With 25 ships in its fleet, Carnival Cruise Line hosts
federal sanitary inspectors on an almost weekly basis, and most of its ships
get a clean bill of health.
Yet the line finds itself in the unusual position of three
ships having been graded "unsatisfactory" by the U.S. Public Health
Service's Vessel Sanitation Program within the space of a month.
On Nov. 11, the Carnival Triumph received a 78 on its
inspection, followed by the Carnival Vista with a 79 on Dec. 2 and the Carnival
Breeze with a 77 on Dec. 10.
Inspected ships must achieve at least an 86 on a scale of 1
to 100 to receive a "satisfactory" assessment.
It isn't known if there was any common factor that led to
the three ships failing inspection in such close proximity, although the
deficiencies listed in the program's online reports are different for each ship.
"We take these inspections very seriously and share
lessons learned and best practices with every ship in our fleet," Carnival
said in a statement. "We appreciate the work of the U.S. Public Health
Service in identifying areas for improvement, and we have taken immediate
action to address the issues identified during recent ship inspections."
Carnival's situation is unusual in two ways. It is rare for
large ships that sail regularly from U.S. ports to score less than a passing 86
grade on the inspection, much less for three ships from the same line to do so
in the space of a month.
In addition, the inspection report for the Vista says that
crew members made "an organized effort to physically move several
containers and trolleys of food equipment, utensils, spices, potentially
hazardous food items, raw produce and decorations to a crew cabin hallway and a
crew cabin in order to avoid inspection by VSP staff."
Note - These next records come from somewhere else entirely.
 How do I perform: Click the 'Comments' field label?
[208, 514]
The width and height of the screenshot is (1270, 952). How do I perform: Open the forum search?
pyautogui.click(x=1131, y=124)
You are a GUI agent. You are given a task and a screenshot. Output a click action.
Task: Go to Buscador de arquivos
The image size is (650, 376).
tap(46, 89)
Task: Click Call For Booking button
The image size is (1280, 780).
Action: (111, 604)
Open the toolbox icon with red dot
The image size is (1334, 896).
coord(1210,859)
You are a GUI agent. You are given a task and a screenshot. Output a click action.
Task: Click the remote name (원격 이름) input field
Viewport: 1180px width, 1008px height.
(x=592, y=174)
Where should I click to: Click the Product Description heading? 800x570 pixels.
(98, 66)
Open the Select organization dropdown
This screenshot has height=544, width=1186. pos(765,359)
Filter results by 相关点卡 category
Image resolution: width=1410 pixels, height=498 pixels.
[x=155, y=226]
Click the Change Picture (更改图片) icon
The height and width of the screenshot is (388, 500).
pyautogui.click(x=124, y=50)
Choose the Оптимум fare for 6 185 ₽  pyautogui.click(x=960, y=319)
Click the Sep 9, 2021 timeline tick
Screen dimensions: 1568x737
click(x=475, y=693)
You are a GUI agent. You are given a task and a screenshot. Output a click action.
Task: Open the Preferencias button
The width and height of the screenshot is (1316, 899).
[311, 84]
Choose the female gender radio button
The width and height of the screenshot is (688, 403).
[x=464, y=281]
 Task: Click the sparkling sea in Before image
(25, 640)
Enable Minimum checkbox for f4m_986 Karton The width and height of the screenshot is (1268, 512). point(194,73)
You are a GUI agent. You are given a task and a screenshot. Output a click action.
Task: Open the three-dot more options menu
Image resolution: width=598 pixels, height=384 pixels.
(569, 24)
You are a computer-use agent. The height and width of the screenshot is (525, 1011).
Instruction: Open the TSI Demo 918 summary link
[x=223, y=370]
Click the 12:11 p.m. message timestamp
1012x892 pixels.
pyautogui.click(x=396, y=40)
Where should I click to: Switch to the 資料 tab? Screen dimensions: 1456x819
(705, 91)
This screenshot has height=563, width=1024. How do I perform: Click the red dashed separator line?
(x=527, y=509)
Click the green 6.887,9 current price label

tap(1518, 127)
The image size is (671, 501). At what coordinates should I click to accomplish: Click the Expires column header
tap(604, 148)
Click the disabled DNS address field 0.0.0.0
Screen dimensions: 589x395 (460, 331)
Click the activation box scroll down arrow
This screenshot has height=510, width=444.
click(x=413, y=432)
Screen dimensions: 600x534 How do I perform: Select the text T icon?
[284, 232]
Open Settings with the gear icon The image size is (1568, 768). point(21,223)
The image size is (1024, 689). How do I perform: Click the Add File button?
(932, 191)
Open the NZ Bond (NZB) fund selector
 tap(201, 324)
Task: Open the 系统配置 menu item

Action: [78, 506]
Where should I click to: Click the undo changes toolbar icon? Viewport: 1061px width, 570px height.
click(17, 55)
The report said six gray containers of soiled plastic cups
and one cardboard box of souvenir cups were stored directly on the deck, as was
one stack of approximately 100 plates labeled "chipped plates."
On a rolling trolley, there was a container with a bag of
wine, cocktail sauce, 23 packages of butter, one container of buttermilk, one
container of whipping cream and assorted equipment. The butter had a
temperature of 66.4 degrees Fahrenheit, the report said.
Inside a crew cabin, three plastic bins were found stored
directly on the deck. Bread crisps, produce, raw salmon and spices were found
in the bins. Red wine sauce, frozen pork sauce, butter and cherry tomatoes were
stored on top of the bin. A cook's uniform was hanging on a hook directly above
these items. It was unclear if this uniform had been previously cleaned.
Hiding items from inspectors is rarely documented. The most
recent example is from 2013, when an inspection of Silversea Cruises' Silver
Shadow in Alaska resulted in a score of 82 after inspectors found the crew had
made an organized effort to physically remove 15 trollies of food and equipment
to crew cabins.
Silversea made corrections, and the ship was eventually re-inspected
and received a passing grade.
A quick correction is also the case with the Carnival
Triumph, which Carnival said has already been re-inspected, earning a score of
98. In its statement, Carnival said the score "is indicative of the swift
corrective measures we take in response to an inspection. We have taken the same
immediate approach with Carnival Breeze and Carnival Vista."
There is no indication that any passengers were sickened by
the deficiencies turned up in the exams.
Carnival pointed out in its statement that cruise lines fund
the government's inspection program "because it highlights areas of
immediate opportunity when an item is noted."
"Rest assured, we will leverage our learnings from this
process as a best practice," the statement said.
Ironically, the Carnival Breeze was one of 33 ships that
received a perfect score of 100 in 2017, when it was first inspected in
February. Five of the 33 ships were from Carnival. Celebrity Cruises had six
perfect scores; Norwegian Cruise Line, Royal Caribbean International and Disney
Cruise Line all had four; and Holland America Line and Princess Cruises three
"These scores are a testament to cruise line efforts to
provide passengers with the highest level of service," said Donnie Brown,
vice president of maritime policy at CLIA.